The so-called genius benchmark is set at 140 and Arnav Sharma gained a score of 162 – the maximum possible result you can achieve on the paper. It is a whole two points higher than German-born theoretical physicist Einstein and celebrated cosmologist Hawking.
Arnav passed the infamously difficult test a few weeks back with zero preparation and had never seen what a typical paper looked like before taking it. His mark in the exam, which primarily measures verbal reasoning ability, puts him in the top one percent of the nation in terms of IQ level.
“The Mensa test is quite hard and not many people pass it, so do not expect to pass,” Sharma told the media. “I had no preparation at all for the exam but I was not nervous. My family were surprised but they were also very happy when I told them about the result.”

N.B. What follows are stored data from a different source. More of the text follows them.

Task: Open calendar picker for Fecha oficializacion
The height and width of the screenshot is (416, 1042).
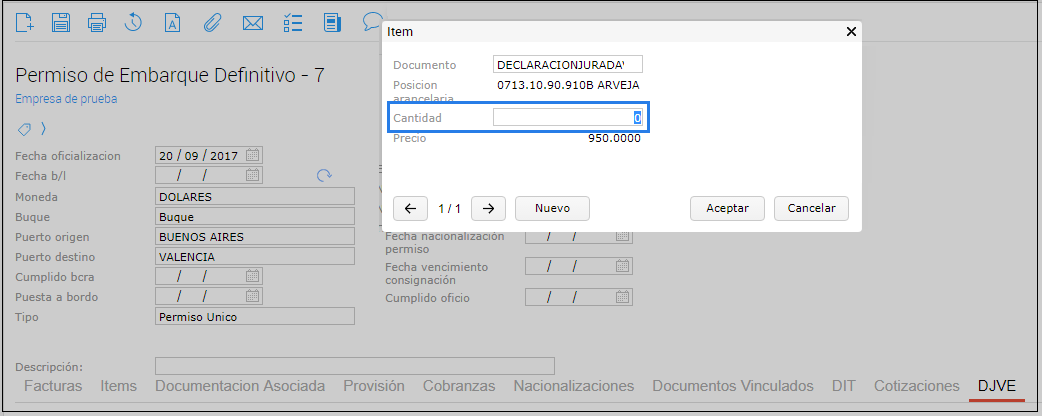Action: coord(253,155)
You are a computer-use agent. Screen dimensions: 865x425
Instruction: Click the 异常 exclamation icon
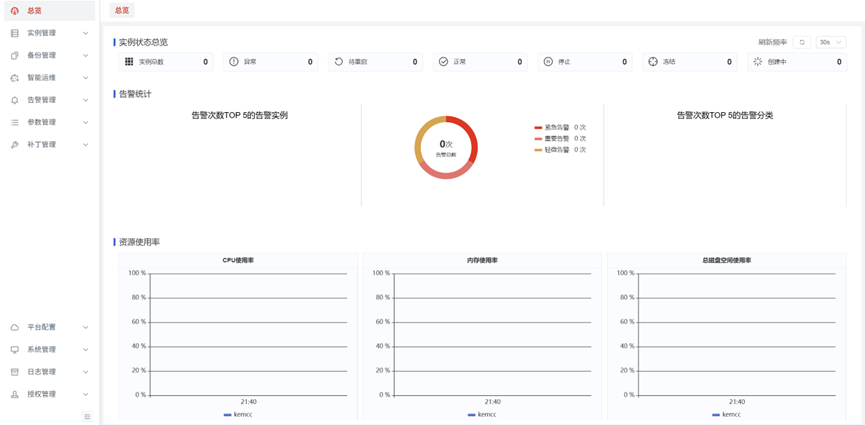(234, 62)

The boy’s mother, Meesha Dhamija Sharma, said she kept her “fingers crossed” during his exam. “I was thinking what is going to happen because you never know and he had never seen what a paper looks like,” she said.

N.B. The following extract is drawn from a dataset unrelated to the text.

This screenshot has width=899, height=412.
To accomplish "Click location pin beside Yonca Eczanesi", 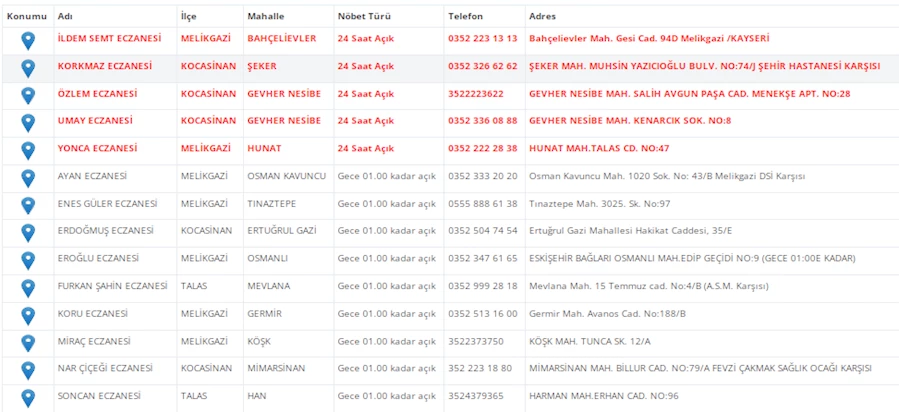I will point(28,151).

Sharma said his hobbies are coding, badminton, piano, swimming and reading. He also has an unusually good geographical knowledge and can name all the capitals of the world. His mark in the exam, which primarily measures verbal reasoning ability, puts him in the top one per cent of the nation in terms of IQ level.
“The Mensa test is quite hard and not many people pass it so do not expect to pass,” Arnav confidently told the media. “I took the exam at the Salvation centre and it took about two and a half hours,” he recalled. “There were about seven or eight people there. A couple were children but the rest were adults. It was what I thought it would be.”
A spokesperson for Mensa praised the 11-year-old boy, saying: “It is a high mark which only a small percentage of people in the country will achieve.” Mensa was founded in 1946 in Oxford by Lancelot Lionel Ware, a scientist and lawyer, and Roland Berrill, an Australian barrister, but the organization later spread around the world. Its mission is to “identify and foster human intelligence for the benefit of humanity.”